REQUIRED WORK: When the line with "Open the Goal Status dropdown" comes up, set it down and every later line to the end of the data, exactly and without pictures.
DATASET Block Start
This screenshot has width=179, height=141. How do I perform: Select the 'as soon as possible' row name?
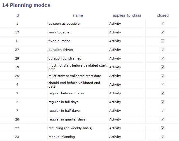point(64,24)
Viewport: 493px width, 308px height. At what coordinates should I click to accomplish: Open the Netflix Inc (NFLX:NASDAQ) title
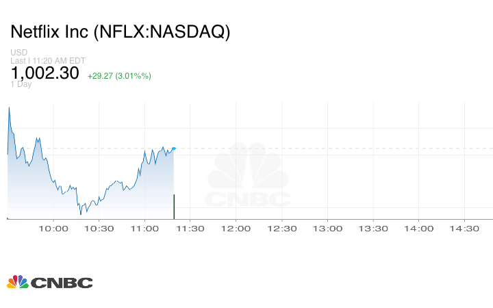click(120, 31)
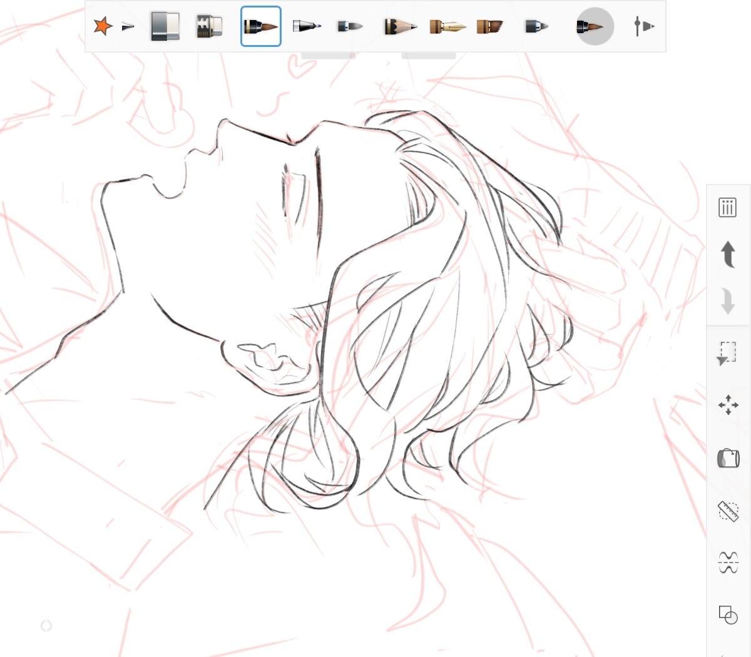The height and width of the screenshot is (657, 751).
Task: Select the paint bucket fill tool
Action: (x=728, y=458)
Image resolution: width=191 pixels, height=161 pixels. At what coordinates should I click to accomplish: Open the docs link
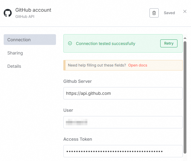pos(137,65)
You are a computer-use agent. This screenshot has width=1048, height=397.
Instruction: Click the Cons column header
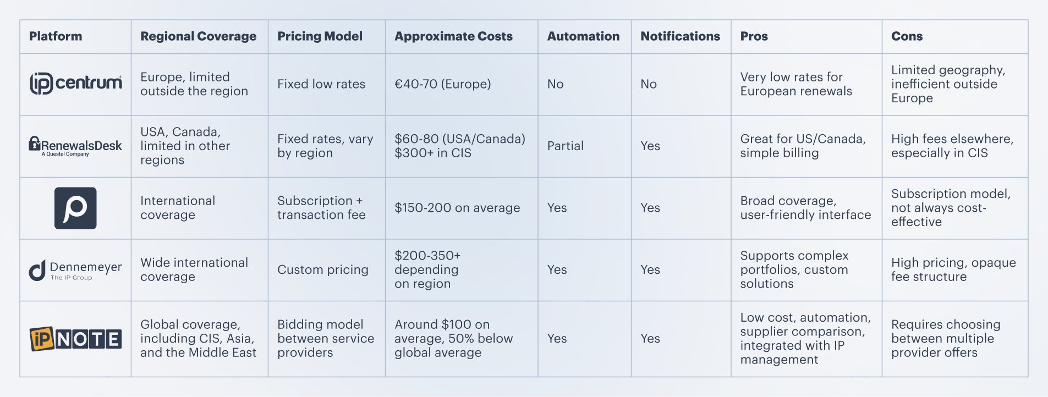click(907, 36)
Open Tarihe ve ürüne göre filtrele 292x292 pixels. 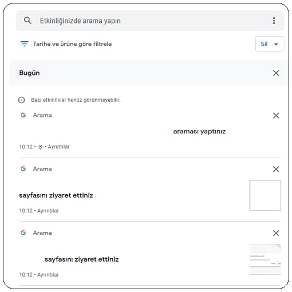(72, 44)
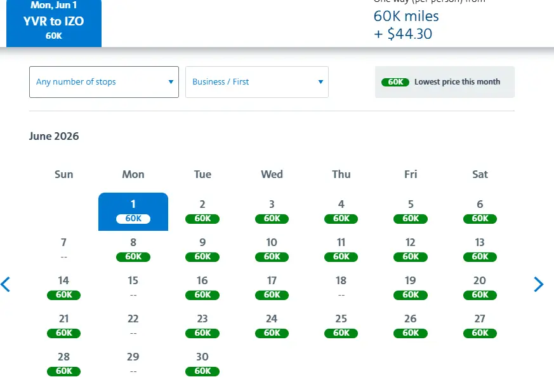Expand the Business / First cabin dropdown
This screenshot has height=391, width=554.
256,82
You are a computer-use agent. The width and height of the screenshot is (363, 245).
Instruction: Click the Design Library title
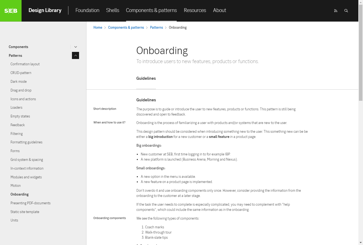[x=45, y=10]
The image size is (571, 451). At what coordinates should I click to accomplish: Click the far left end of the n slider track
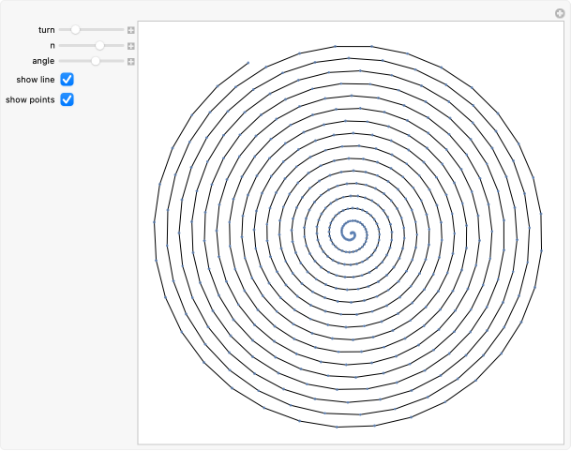coord(60,45)
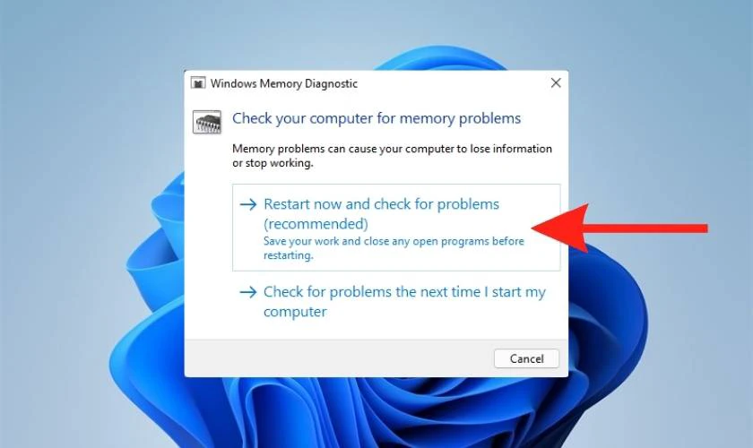The image size is (753, 448).
Task: Click the large memory chip icon beside the heading
Action: (207, 122)
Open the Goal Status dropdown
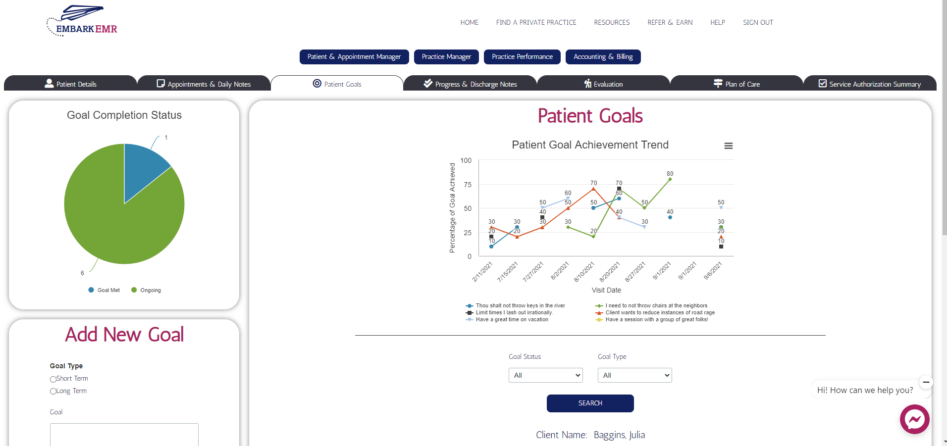Screen dimensions: 947x446 pyautogui.click(x=545, y=375)
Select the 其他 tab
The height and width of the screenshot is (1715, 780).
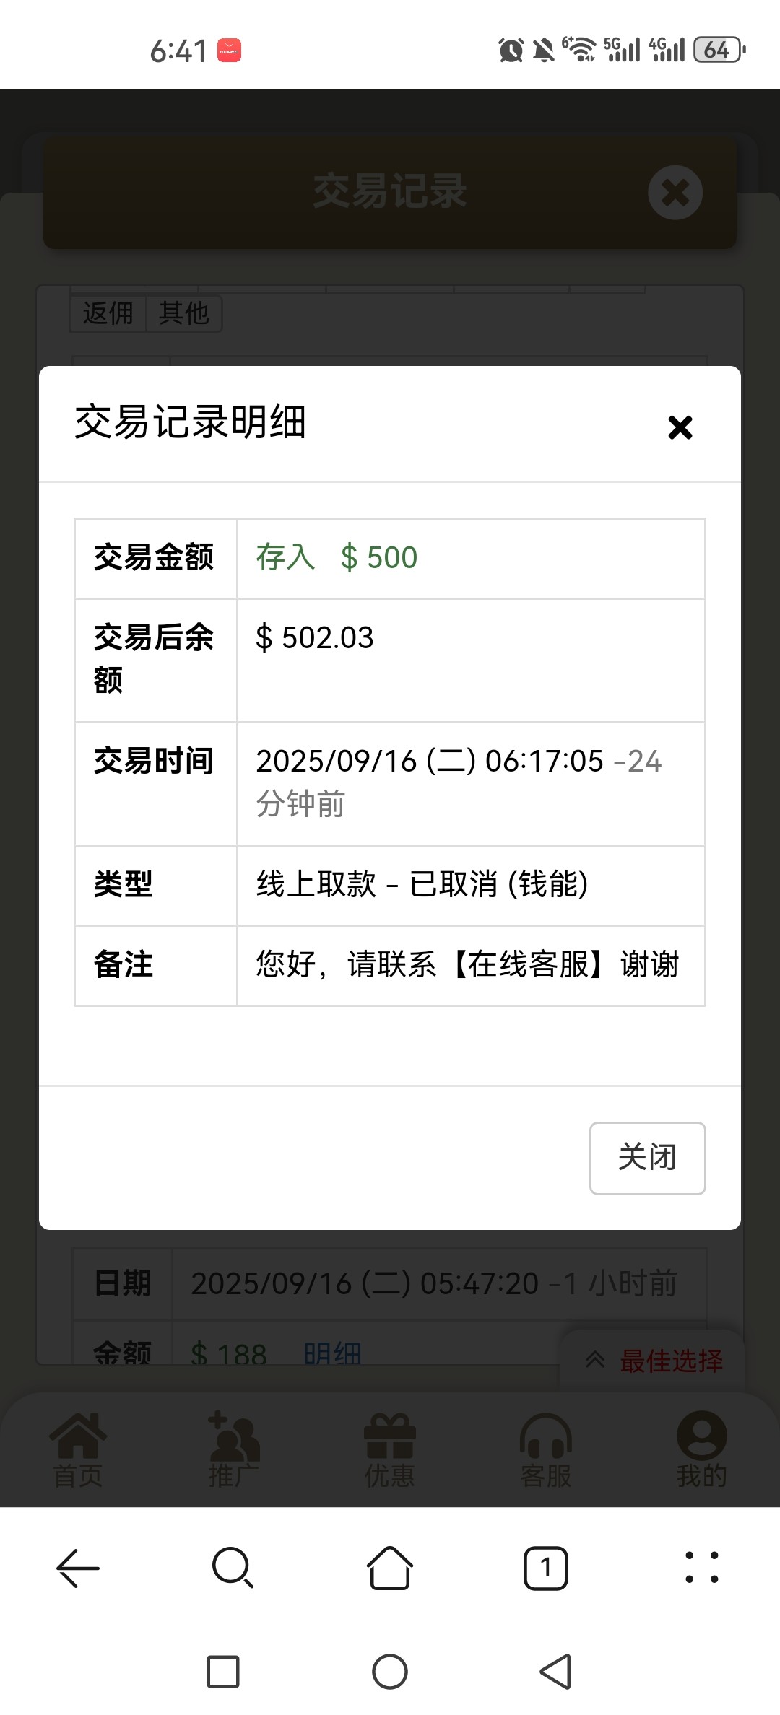tap(184, 313)
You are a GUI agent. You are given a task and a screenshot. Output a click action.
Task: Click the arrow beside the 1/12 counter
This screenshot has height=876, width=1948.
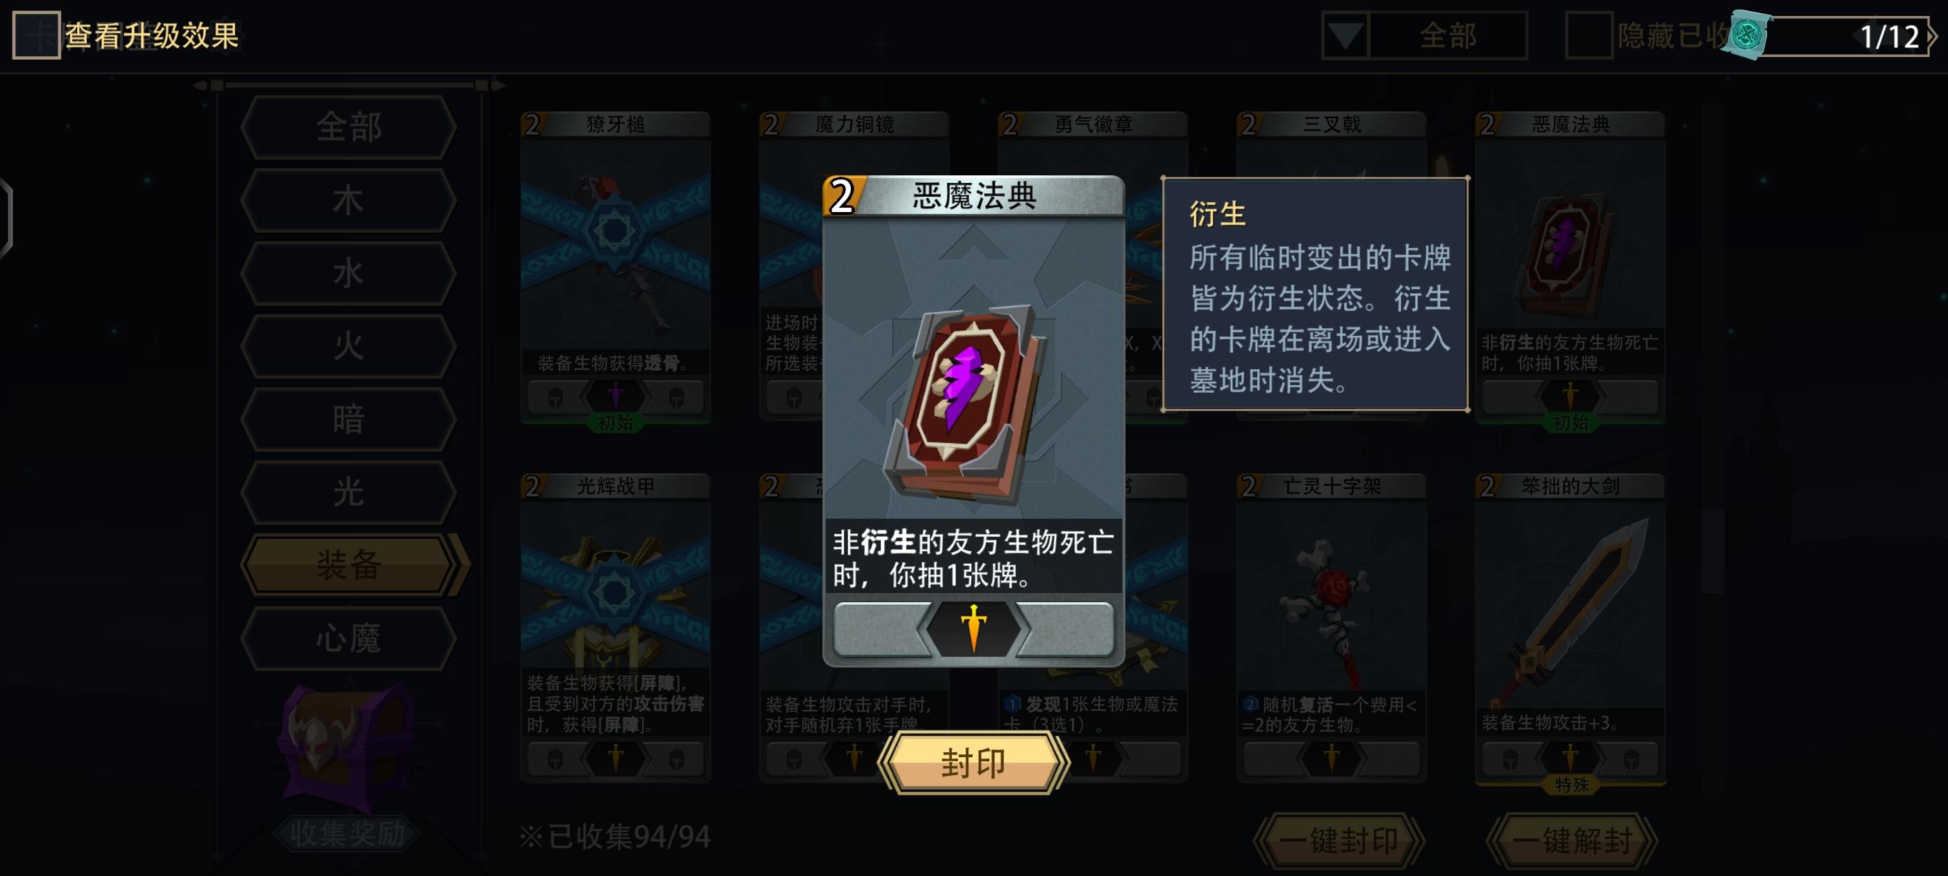point(1933,36)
DATASET Block End
RESPONSE FOR THIS EXERCISE:
Open the Goal Status dropdown
Screen dimensions: 947x446 pyautogui.click(x=545, y=375)
Select the 其他 tab
The height and width of the screenshot is (1715, 780).
tap(184, 313)
You are a GUI agent. You are given a task and a screenshot. Output a click action.
Task: Click the arrow beside the 1/12 counter
This screenshot has height=876, width=1948.
point(1933,36)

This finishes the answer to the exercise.